1. All these present applicants have made prayers for bail in a matter which, in common parlance, is described as Ayurvedic scam in the State of

U.P. The scam is under investigation by the CBI and the CBI Court is situated in Lucknow. There had been refusal of prayers for bail for these

applicants by the CBI Court, Lucknow. Only thereafter the present applications were filed. A common question stands involved in all these matter

as to whether the applications would lie at Allahabad or the applicants would be directed to move Lucknow Bench only,

2. In the case of Balram Datt Sharma the averments in the bail application indicate, that it related to Case No. RC 32(A)/96 CBI/SPE/LKO under

Section. 120B 420467 468 and 471 IPC read with Section. 13(2) and 13(l)(d) of the Prevention of Corruption Act, relating to police station

Kotwali, Lpcknow. The applicant was arrested by the CBI on 29-8-1997 at Lucknow in connection with the Ayurvedic scam after he was called

for an interrogation and had come from his village Jagjeetpur, District Haridwar. An FIR in case Crime No. 373 of 1995 lodged at police station

Civil Lines in the district of Meerut was annexed to this application to show that the place of occurrence of the alleged misappropriation, cheating

and forgery was within the district of Meerut as per report by Dr. Shiv Raj Singh, Director, Ayurvedic and Unani Services, U.P. The CBI FIR was

also annexed to this bail application further to say that this was lodged only in the year 1996, i.e. after the earlier mentioned FIR.

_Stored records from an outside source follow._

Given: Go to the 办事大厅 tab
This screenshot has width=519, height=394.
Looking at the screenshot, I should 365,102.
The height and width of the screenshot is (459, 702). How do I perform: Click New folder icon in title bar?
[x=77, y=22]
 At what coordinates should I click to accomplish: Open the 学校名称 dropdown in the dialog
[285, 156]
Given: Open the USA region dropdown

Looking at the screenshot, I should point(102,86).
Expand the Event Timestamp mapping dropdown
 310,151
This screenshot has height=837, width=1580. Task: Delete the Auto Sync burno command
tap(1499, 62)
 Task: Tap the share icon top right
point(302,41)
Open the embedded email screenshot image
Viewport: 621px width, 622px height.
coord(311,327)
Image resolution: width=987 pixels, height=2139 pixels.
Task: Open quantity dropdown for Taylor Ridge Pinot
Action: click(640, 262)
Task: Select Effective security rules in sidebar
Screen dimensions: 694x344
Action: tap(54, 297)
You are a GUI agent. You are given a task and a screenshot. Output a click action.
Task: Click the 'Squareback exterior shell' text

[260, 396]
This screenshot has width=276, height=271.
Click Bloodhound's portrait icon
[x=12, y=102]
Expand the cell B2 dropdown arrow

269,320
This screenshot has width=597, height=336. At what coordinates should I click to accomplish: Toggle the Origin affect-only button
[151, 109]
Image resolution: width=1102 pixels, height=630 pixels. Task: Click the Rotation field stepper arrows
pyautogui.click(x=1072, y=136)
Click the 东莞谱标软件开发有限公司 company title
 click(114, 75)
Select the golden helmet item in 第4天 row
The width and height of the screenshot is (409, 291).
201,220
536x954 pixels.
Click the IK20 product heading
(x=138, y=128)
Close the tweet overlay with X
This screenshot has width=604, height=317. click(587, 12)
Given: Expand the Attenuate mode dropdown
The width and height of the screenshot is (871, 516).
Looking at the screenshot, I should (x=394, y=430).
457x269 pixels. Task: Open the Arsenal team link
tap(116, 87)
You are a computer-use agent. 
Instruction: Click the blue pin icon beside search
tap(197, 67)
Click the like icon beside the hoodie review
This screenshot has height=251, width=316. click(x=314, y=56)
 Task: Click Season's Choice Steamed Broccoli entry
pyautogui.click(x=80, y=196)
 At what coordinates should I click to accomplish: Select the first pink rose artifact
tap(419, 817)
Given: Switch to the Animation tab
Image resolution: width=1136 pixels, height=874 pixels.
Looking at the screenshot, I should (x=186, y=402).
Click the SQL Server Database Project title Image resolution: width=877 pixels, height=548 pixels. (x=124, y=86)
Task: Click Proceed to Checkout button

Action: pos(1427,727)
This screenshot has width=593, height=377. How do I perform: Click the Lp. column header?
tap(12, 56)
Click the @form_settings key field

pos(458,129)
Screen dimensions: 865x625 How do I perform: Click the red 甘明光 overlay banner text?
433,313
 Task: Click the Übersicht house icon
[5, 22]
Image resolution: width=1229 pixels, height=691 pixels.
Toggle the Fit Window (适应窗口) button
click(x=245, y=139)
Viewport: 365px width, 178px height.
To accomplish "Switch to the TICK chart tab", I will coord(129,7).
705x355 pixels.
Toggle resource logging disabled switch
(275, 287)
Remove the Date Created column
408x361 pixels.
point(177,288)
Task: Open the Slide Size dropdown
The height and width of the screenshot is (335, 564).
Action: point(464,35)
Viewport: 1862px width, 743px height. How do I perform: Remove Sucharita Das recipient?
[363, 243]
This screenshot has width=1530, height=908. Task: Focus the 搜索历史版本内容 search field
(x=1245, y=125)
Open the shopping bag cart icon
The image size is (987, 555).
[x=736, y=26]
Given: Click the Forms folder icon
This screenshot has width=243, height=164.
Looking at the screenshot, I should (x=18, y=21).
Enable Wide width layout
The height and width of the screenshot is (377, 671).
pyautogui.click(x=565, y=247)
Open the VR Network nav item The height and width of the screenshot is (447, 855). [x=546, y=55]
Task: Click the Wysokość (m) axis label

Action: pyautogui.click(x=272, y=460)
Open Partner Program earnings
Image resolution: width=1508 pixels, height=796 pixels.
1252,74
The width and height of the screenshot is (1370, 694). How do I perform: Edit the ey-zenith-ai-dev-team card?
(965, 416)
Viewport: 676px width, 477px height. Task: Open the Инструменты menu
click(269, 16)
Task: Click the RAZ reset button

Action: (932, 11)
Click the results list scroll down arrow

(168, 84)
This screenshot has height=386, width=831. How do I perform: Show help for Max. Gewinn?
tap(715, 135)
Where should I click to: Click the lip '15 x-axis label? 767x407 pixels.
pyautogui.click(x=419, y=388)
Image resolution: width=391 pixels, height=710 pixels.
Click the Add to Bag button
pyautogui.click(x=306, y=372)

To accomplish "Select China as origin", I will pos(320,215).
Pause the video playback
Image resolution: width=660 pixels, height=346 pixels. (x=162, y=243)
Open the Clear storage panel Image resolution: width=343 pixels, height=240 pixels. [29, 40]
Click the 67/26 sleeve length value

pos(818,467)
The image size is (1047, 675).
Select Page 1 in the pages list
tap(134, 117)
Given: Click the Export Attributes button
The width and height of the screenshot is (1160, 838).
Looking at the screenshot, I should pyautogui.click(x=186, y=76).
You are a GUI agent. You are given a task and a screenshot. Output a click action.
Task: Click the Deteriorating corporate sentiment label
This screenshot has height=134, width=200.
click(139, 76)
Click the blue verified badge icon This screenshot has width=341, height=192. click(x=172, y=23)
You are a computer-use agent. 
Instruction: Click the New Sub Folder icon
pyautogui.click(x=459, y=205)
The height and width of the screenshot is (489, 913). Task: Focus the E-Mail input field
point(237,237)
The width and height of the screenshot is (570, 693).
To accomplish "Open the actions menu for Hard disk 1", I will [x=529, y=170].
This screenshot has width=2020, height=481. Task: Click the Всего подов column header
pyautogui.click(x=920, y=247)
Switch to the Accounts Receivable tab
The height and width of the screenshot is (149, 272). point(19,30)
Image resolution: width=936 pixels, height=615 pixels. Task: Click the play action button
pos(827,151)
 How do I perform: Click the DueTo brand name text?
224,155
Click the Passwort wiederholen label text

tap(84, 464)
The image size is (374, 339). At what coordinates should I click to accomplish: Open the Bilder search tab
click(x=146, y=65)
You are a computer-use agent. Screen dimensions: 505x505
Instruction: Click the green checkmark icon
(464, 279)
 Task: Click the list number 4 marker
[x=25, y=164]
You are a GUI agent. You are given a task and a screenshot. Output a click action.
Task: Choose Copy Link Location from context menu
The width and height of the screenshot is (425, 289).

3. In the bail application for Dr. Vinay Kumar Sharma also the concerned CBI FIR was referred in which the prayer for bail was made.

4. In the case of Satya Pal Sharma again we find the same case referred in which the prayer for bail was made.

5. In the case of Sri Raj Narain Singh, again similar averments have been made in the bail application, as also in the cases of Ram Prakash Misra,

Shiv Prakash Srivastava, Jagdish Prasad Sharma, Padam Datt Daundiyal.

6. It appears that all these bail applications were placed before some or other single Bench and there had been an order on the applications of

Padam Datta Daundiyal, Shiv Prakash Srivastava, Dr. Balram Datt Sharma, Dr. Ram Prakash Misra and Sri Raj Narain Singh that the matter

should be placed before the Hon''ble Chief Justice for constituting a larger Bench on the question whether these applications were entertain able at

the principal seat at Allahabad or only at Lucknow Bench. Similar orders were made in the other applications also. As such, the present Division

Bench is concerned only on the question of jurisdiction of the principal seat of the Allahabad High Court vis-a-vis the Lucknow Bench in

connection with exercising jurisdiction to entertain the prayers for bail. It was contended by the learned counsel on behalf of the applicants that the

causes of action in these cases arose at different districts beyond the jurisdiction of the Lucknow Bench and, as such, the Judges at the principal

seat of Allahabad High Court would have jurisdiction in these matters to entertain the bail applications. The learned counsel for the CBI, however,

argued that the initial FIR was lodged at Lucknow and the allegations indicated that the forgery in issuing allotment orders for withdrawal of

different sums was made at Lucknow and only on the basis of such forged allotment order, consequential withdrawals were made in different

districts and, as such, the Lucknow Bench alone would have the jurisdiction. It was further contended that the accused persons are being

prosecuted on the basis of the FIR drawn up by the CBI and reports are being made to the CBI Court at Lucknow and on that score as well only

the Lucknow Bench would have the jurisdiction in the matters. On behalf of the applicants, it was argued that in a number of similar cases bail

applications were entertained at Allahabad and were disposed of and, as such, by precedent this, Court could exercise the jurisdiction.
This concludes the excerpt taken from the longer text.